Abstract

Environmental geography is centered on the interactions and relations of the biogeophysical environment with human societies. Environmental geographers are interested in environmental sustainability and well-being involving a wide range of human interactions that include political economy, social power, cultural identities, and others. A triad of features is introduced as distinguishing environmental geography from the related, synergistic fields within geography, in linked interdisciplinary fields, and beyond the discipline. Five principal categories of knowledge and practice are then identified as integral to environmental geography: overarching or high-level theory; intermediate or mid-range theory; specific concepts; methodologies and methods; and major, widely recognized topics and issues that are galvanizing for science, scholarship, policy, and public interest.

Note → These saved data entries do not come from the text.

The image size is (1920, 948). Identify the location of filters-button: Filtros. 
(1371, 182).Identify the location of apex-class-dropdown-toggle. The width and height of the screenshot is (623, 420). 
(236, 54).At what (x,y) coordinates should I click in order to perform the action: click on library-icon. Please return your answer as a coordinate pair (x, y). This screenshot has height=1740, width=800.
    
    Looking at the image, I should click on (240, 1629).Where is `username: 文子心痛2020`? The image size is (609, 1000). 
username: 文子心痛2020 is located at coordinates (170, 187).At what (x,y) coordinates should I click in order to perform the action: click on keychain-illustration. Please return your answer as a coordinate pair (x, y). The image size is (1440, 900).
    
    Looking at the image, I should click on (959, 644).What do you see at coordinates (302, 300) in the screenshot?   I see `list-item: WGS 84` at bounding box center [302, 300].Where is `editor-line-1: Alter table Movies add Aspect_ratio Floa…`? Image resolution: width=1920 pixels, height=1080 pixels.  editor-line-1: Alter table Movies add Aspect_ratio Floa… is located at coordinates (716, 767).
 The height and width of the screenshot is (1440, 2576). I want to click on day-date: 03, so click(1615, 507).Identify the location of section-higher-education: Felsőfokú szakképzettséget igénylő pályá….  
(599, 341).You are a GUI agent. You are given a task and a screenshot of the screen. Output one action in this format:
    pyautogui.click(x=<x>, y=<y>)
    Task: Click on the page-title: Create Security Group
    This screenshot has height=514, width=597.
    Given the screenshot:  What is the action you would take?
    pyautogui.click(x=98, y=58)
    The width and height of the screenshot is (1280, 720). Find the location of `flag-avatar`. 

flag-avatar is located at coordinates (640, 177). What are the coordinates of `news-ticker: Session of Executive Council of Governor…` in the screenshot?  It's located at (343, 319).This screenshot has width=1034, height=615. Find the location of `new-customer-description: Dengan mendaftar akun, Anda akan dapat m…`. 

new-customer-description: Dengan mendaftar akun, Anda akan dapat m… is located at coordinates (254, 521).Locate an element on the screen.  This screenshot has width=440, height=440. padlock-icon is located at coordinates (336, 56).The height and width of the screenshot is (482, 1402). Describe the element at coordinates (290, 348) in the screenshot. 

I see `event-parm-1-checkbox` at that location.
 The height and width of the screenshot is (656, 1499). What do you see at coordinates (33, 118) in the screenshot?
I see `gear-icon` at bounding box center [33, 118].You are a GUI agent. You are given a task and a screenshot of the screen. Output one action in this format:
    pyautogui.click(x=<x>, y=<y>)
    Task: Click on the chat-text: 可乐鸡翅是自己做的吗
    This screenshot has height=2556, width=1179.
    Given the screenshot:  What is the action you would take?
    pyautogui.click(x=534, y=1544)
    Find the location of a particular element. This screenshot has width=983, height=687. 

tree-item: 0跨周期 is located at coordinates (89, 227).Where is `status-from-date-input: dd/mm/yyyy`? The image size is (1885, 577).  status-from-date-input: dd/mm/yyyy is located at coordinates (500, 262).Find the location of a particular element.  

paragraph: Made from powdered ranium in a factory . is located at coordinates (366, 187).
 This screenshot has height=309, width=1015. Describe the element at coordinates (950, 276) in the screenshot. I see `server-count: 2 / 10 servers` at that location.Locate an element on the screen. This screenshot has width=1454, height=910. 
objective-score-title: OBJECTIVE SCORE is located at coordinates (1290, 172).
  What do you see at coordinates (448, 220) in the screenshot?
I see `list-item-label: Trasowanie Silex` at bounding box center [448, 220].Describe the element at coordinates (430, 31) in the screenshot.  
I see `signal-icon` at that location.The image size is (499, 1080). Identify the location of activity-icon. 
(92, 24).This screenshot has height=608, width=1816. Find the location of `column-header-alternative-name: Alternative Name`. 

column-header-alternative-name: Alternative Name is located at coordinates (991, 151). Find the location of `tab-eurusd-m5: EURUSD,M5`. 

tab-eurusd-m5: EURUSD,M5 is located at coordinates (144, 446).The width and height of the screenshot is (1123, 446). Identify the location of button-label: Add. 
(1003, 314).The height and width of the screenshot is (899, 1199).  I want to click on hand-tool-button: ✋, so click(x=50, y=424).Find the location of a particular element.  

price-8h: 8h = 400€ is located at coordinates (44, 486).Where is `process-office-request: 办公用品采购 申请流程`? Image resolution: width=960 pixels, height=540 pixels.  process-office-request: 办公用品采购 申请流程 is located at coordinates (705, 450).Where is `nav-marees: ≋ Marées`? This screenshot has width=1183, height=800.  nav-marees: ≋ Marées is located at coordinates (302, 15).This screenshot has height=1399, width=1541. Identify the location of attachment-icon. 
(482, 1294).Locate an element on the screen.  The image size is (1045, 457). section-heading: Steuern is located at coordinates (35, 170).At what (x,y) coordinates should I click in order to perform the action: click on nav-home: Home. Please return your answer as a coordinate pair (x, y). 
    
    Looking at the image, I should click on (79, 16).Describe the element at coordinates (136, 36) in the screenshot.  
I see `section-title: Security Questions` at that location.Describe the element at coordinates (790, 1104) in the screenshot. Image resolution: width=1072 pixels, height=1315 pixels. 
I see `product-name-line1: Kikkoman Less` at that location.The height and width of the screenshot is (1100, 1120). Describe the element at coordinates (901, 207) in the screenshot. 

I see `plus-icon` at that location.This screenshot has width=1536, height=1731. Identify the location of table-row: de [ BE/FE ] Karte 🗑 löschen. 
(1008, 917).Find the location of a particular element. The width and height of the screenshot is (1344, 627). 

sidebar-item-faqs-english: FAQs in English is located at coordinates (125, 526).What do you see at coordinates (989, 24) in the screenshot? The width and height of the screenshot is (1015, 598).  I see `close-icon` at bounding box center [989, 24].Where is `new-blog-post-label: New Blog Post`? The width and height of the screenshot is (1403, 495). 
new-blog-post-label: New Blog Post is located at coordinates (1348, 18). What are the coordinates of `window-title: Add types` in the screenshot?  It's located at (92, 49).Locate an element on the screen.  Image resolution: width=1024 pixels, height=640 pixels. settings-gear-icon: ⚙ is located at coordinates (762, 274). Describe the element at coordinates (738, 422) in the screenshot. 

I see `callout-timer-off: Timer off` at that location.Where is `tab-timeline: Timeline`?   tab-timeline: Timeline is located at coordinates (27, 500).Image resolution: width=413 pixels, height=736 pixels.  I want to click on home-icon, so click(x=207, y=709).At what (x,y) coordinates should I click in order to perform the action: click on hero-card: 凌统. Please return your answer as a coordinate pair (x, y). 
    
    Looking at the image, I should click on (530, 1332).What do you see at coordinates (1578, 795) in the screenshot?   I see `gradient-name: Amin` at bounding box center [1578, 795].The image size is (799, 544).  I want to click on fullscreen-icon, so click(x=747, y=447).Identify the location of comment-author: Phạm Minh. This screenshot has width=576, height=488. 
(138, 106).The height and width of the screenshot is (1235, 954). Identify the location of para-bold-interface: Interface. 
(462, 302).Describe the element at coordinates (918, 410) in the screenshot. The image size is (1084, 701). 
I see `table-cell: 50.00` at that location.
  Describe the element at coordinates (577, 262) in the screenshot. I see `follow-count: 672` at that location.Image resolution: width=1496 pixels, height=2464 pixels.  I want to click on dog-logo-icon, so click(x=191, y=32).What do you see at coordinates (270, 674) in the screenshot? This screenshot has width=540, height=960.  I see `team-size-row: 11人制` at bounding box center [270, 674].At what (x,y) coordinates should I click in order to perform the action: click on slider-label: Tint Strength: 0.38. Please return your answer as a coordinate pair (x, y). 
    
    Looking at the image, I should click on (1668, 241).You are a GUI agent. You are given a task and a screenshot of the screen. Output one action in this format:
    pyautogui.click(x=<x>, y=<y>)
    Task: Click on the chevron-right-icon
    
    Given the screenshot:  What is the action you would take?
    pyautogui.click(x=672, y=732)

This new model of knowledge–practice is used to examine six of the major focus areas: (i) environmental resource management and biodiversity conservation amid development and social change; (ii) climate change adaptation, natural hazards, vulnerability, and resilience; (iii) urban environmental systems; (iv) multiscale deforestation and reforestation; (v) food, agriculture, environment, and health; and (vi) energy and society transitions. Examples are detailed in the first pair of focus areas in order to discuss how environmental geographers assemble networks of knowledge–practice in order to create general understanding and useful insights. These knowledge–practice networks enable environmental geographers to work across theories and concepts, methods, and analysis in areas of urgent social need.